In 2015, nearly 90,000 teens and young adults, ages 16 to 24, in Cook County and Chicago remained out of work and out of school. Half of minimum wage workers are under 25, and among hourly paid workers age 16 and older, about 4 percent of those without a high school diploma earned the federal minimum wage or less. This was compared with about 2 percent of those who had a high school diploma (with no college), about 2 percent of those with some college or an associate degree, and about 1 percent of college graduates.

Minimum wage workers tend to be young. Although workers under age 25 represented only about one-fifth of hourly paid workers, they made up about half of those paid the federal minimum wage or less. Among employed teenagers (ages 16 to 19) paid by the hour, about 8 percent earned the minimum wage or less, compared with about 1 percent of workers age 25 and older.

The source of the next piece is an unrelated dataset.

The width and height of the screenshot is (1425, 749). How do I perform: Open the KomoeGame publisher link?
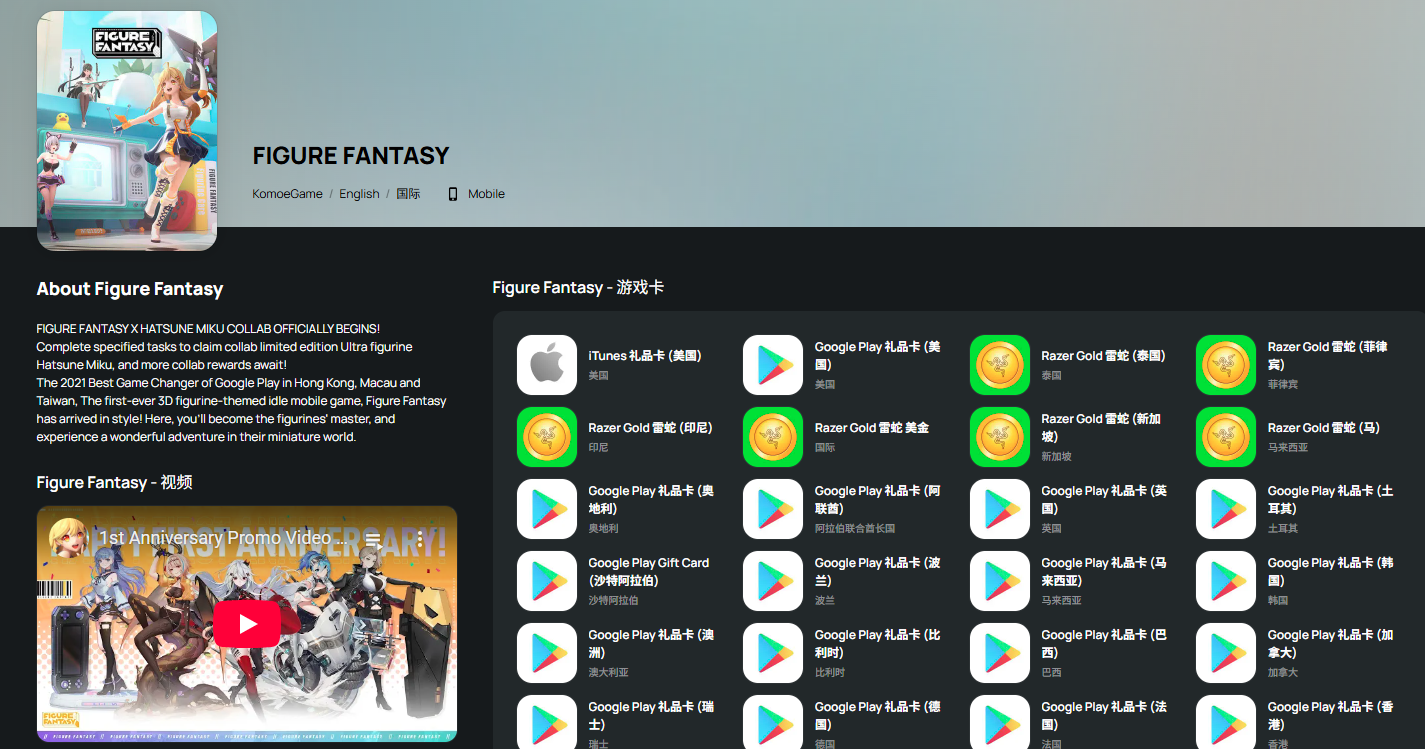(287, 194)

In order to combat the rising problem of impoverished youths in cities around us, we decided to create a program to help teens get well-paying jobs. We want to help teens look for jobs with things they are good at, and that suit their needs, and jobs that aren’t only minimum wage. By tracking the youth over the course of their job for around 6 months, we will see how the teens are faring, and how much they are able to get out of the job they have. We plan to create a concierge service to focus on a few different users, and if proven successful, we will branch out. By bringing in advisors and other helpers, we hope to reduce the problem that the impoverished youth of today are facing.